Resume the article below about Iran's confidence in its confrontation with the United States, writing on from its last sentence.

--- start of DOCUMENT EXTRACT ---

Iranians supporting their Islamic government say they are unshakably confident that their country will eventually gain the upper hand in its confrontation with the United States. This faith in final victory is the result of two main beliefs:
Time is on Iran's side. The US government can't afford financially to maintain a major fleet in the Gulf region indefinitely, they say.
Iran's ``strategic depth'' is such that few of its economic targets are within reach of the US's Middle East task force. This would make it difficult for the US to choke off Iran's economy.
Indeed, A-6 Intruder, A-7 Corsair, and F-18 bombers aboard the US carrier Ranger, stationed in the Sea of Oman, are light aircrafts with limited combat radius. For example, an A-6 with the maximum military load has a range of about 500 miles, according to Jane's All the World's Aircraft. The latter argument has been set forth time and again by Iranian officials in conversations with Western diplomats and this correspondent.

--- end of DOCUMENT EXTRACT ---
--- start of MATERIAL PROVIDED ---

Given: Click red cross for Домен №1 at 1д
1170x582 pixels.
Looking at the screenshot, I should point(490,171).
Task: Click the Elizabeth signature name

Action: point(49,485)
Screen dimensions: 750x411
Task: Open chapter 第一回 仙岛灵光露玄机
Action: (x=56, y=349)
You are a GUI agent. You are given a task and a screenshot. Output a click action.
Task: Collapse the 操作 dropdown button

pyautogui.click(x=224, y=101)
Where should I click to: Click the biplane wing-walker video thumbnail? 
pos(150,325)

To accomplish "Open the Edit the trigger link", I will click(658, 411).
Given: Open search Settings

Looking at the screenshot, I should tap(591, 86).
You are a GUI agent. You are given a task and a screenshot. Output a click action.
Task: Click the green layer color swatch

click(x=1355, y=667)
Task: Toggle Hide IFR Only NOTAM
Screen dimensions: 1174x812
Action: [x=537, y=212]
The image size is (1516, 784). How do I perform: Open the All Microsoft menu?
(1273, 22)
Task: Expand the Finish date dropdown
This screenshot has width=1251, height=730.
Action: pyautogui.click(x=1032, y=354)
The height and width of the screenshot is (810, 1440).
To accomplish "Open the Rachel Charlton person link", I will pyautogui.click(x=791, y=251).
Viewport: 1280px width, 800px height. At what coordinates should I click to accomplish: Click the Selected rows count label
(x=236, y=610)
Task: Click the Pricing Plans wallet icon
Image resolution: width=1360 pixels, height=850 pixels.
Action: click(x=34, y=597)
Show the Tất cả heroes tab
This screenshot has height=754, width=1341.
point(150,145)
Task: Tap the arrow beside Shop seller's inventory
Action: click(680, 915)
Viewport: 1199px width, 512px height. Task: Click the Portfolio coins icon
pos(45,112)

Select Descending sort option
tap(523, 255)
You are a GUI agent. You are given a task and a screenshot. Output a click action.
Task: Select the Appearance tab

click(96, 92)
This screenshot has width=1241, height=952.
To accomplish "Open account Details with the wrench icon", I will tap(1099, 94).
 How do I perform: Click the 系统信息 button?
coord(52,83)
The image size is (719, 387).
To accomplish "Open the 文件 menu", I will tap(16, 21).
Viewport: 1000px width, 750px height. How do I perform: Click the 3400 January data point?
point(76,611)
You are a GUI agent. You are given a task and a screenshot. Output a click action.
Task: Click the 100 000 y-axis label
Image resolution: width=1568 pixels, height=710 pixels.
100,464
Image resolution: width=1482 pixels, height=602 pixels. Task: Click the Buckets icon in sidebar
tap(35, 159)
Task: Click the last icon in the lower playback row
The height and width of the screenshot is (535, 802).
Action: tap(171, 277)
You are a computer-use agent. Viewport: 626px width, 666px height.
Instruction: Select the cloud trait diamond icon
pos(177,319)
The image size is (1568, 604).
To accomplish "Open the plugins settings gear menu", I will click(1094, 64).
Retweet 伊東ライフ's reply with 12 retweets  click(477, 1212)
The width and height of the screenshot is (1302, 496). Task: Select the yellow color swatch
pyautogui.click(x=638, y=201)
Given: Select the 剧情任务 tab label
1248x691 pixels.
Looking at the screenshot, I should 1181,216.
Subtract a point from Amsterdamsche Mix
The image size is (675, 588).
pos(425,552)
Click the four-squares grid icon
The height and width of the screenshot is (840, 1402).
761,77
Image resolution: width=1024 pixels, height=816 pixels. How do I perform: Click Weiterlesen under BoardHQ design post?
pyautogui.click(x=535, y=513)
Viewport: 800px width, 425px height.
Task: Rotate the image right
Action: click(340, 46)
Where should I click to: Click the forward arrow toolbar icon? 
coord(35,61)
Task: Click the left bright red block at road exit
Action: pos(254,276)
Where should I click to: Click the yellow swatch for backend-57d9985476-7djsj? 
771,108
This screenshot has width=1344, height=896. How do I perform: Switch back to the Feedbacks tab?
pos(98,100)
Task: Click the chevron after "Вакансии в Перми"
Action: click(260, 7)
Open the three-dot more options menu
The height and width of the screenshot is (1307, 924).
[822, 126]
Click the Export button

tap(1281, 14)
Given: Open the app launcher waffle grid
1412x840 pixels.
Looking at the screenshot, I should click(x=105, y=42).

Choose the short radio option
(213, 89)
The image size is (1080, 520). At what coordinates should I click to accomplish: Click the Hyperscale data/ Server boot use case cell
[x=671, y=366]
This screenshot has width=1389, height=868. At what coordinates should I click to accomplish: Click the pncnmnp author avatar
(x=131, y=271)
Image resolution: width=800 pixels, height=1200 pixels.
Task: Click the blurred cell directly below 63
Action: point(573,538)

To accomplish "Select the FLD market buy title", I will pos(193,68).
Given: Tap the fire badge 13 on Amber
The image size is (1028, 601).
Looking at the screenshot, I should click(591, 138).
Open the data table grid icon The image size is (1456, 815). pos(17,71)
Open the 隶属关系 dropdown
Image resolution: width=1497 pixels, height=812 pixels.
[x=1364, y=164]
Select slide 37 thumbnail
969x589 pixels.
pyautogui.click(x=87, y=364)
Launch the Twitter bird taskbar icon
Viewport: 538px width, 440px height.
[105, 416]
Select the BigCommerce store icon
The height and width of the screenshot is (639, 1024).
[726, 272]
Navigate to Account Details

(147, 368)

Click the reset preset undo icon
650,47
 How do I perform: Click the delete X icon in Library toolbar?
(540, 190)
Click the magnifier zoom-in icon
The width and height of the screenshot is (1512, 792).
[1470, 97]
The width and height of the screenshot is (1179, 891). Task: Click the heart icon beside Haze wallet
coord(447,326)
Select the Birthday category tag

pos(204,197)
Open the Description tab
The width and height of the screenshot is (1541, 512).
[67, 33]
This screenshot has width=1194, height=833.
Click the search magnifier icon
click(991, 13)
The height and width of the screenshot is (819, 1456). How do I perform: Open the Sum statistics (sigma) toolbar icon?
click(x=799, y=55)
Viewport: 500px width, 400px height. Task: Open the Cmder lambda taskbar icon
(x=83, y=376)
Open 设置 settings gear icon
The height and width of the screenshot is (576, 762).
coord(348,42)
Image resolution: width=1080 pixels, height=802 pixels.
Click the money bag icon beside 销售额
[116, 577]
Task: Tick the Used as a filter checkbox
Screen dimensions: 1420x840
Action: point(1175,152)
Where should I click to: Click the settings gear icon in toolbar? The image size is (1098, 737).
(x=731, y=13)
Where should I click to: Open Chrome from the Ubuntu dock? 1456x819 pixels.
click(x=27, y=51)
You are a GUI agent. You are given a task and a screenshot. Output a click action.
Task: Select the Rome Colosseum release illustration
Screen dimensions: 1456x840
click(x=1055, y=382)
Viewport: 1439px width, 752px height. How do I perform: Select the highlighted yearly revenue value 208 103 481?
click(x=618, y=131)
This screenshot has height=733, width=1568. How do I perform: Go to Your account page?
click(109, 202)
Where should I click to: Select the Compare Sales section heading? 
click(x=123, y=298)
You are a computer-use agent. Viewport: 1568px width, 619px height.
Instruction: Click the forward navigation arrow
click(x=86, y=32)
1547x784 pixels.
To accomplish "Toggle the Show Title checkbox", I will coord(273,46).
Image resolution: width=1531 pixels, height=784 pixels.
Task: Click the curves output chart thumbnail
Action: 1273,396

--- end of MATERIAL PROVIDED ---

ANSWER TO THE PROBLEM
Iran's strategic depth has become a matter of debate among European and American analysts monitoring the Gulf conflict.
``We have only five small cities on the Persian Gulf shore,'' an Iranian ambassador says. ``Iran's major industrial zones are around Isfahan, Tehran, Tabriz, and Mashhad, four cities that are clearly out of the radius of action of the A-6, A-7, and F-18 bombers. Even our oil terminal on Kharg Island is 500 miles from the Gulf of Oman, where the US carrier sails. So long as Arab monarchies on the southern shore of the Gulf won't grant landing permission at their airports to long-range heavy bombers like the B-52, we'll be safe.''
A US official with NATO in Brussels vehemently denies this claim, saying that US aircraft in the Gulf region have midair refueling capacities. ``US bombers could even fly all the way from mainland US to Tehran without a single stop,'' he says.
European diplomats with NATO are much more cautious. ``Midair refueling is pretty feasible when carrying out targeted bombing raids with a limited number of aircraft. But refueling several bombers while above a hostile country like Iran could prove a tricky task,'' one diplomats says.
An analyst with the Middle East department of a European foreign ministry also says that US logistical problems are all the more serious because, for security reasons, the Pentagon has thus far kept its only aircraft carrier in the region outside the Gulf itself.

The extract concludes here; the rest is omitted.